South Elmham All Saints, Suffolk: With its distinctive Suffolk round tower, All Saints is an idyllic rural church which had suffered from structural movement in recent years. Structural investigations and repairs to masonry were made to stabilize its ancient structure.

South Elmham's distinctive round tower
South Elmham's distinctive round tower

East Bradenham St Mary, Norfolk: The repair project for Grade I listed St Mary's Church consisted of the reinstatement of lead covering to south aisle roofs, repairs to flashings, copings and rainwater goods. Following two consecutive lead thefts (2014 ad 2015) St Mary's was in desperate need of a new roof covering. Due to lack of funding, for over six years the south aisle had been under temporary sheeting, which could no longer ensure weather tightness.

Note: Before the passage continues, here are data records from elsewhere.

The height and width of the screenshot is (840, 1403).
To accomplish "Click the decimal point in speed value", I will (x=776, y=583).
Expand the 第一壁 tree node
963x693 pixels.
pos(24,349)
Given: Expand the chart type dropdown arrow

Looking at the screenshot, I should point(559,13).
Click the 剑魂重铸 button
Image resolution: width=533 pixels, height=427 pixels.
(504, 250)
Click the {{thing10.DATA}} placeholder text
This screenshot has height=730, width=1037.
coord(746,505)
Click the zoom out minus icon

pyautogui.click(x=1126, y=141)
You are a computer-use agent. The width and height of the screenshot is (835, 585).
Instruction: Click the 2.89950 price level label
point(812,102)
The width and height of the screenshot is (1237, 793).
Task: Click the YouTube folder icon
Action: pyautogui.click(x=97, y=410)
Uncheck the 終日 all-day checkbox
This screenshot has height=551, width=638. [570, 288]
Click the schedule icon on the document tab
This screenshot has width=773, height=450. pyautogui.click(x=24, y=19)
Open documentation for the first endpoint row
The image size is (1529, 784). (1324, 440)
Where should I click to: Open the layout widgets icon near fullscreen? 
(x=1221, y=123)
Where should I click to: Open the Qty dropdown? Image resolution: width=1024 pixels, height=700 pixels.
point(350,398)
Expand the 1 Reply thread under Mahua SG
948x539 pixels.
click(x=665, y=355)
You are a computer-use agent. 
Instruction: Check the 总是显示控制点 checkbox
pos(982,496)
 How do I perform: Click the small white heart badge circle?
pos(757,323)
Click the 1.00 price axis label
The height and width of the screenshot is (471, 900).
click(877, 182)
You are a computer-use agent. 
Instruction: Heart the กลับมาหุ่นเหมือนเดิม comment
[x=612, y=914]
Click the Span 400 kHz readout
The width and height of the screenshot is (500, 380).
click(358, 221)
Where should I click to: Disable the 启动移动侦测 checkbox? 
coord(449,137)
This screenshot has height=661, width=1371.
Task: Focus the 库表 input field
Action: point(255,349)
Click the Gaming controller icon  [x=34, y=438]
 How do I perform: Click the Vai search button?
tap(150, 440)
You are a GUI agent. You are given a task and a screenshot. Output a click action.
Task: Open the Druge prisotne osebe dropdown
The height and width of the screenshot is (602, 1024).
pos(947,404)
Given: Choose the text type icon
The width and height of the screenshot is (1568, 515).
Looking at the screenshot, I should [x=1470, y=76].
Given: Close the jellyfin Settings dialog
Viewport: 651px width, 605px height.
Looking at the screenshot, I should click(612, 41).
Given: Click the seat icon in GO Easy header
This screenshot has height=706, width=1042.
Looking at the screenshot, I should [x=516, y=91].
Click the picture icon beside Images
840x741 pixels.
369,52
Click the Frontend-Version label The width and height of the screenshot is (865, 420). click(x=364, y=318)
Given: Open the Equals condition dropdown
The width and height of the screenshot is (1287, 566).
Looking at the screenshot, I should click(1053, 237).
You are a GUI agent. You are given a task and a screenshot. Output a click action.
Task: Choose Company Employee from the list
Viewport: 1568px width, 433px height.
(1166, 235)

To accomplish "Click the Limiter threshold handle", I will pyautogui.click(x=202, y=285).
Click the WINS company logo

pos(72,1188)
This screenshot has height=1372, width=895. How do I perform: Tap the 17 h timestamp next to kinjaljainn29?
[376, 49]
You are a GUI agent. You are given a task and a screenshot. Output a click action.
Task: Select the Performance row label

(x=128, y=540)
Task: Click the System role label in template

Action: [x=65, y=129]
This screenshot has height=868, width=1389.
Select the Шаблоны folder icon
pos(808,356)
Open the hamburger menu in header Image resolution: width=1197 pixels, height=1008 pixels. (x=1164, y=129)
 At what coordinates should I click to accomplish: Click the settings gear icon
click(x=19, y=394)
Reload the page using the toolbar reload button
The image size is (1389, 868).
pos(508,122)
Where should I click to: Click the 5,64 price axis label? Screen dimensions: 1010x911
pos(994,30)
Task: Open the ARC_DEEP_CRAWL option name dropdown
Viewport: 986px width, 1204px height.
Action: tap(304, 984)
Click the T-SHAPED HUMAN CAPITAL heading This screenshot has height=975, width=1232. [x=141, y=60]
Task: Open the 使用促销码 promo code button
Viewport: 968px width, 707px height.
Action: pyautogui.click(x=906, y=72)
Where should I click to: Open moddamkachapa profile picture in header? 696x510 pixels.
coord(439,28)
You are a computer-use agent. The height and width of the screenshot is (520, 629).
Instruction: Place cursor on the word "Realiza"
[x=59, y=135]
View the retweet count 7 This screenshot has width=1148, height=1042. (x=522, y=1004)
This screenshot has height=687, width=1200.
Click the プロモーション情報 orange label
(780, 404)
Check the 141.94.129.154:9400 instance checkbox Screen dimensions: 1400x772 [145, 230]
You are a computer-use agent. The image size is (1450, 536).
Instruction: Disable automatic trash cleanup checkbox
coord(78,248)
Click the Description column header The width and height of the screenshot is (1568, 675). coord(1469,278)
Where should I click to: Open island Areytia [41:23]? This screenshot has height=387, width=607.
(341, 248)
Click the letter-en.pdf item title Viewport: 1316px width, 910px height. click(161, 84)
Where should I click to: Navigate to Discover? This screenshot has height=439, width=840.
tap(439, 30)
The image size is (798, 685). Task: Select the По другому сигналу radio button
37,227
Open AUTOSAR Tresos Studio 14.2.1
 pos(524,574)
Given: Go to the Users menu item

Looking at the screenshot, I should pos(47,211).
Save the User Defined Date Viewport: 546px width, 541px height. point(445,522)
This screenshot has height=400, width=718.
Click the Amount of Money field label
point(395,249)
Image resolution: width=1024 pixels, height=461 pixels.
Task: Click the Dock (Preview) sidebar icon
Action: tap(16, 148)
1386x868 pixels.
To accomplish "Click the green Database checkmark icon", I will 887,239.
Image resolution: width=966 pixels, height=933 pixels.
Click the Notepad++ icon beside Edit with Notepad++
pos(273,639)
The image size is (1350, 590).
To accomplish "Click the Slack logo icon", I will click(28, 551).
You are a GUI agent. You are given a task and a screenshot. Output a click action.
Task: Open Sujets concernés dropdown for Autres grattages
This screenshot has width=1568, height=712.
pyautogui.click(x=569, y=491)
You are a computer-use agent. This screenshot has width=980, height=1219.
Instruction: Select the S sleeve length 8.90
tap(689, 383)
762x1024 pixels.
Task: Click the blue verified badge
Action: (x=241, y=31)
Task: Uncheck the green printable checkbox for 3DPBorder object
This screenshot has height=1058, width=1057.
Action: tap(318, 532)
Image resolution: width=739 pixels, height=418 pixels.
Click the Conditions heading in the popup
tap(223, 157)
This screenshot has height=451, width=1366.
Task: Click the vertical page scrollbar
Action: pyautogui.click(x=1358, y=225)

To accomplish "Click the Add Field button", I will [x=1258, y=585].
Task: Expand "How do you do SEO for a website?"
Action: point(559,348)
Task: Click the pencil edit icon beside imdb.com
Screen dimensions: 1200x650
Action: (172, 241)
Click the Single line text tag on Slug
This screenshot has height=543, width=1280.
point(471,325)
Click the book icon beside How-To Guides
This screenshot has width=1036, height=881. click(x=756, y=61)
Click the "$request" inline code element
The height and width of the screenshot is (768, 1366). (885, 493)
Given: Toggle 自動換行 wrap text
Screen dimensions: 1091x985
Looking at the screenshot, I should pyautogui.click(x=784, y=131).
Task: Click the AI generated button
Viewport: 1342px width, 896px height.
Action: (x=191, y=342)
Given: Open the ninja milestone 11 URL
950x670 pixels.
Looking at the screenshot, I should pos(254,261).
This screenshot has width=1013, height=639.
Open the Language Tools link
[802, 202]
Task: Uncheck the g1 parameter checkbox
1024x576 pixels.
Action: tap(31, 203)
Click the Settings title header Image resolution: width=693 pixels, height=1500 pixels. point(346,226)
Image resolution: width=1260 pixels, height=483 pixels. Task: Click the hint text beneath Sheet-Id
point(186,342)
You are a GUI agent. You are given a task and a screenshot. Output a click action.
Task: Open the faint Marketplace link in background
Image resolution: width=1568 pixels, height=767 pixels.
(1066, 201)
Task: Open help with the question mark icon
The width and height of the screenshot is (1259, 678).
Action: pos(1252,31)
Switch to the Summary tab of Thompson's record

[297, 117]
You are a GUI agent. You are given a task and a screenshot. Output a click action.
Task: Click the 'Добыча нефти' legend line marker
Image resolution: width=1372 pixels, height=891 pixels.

Farndish St Michael, Bedfordshire: The small rural church of St Michael is a peaceful retreat. Its 12th century ancient fabric was under threat, following a lead theft in 2015. The work here included the reinstatement of a permanent roof covering and masonry repairs.

Swingfield St Peter, Kent: A comprehensive programme of masonry repairs to the imposing St Peter’s tower ensured the integrity of its ancient fabric and prevented the damaging effects of water penetration through open joints and stone saturation.

Ellough All Saints, Suffolk: This 14th century rural church with its elegant interior was conserved by carrying out the urgent and essential repairs to the rainwater goods and roof timber fascias.

Aldwincle All Saints Northamptonshire: Work here included the removal of temporary plastic sheeting and reinstatement of copper covering, including timber repairs and new cover flashings. The programme of works also included work to rainwater goods and drainage, repairs to structural cracks and re-pointing. Internally, careful inspection and consolidation was made to the ancient plasterwork.

Akenham St Mary Suffolk: Essential roof overhaul, stopping water penetration that has begun at multiple points, including relaying lead valley gutter.

Saundby St Martin Nottinghamshire: Saundby’s slate roof had reached the end of its useful life, the underlying boards and battens were so rotten in places that even temporary patching was becoming impossible, risking water ingress and falling slates. This project saw the re-roofing of the church and high level masonry repairs.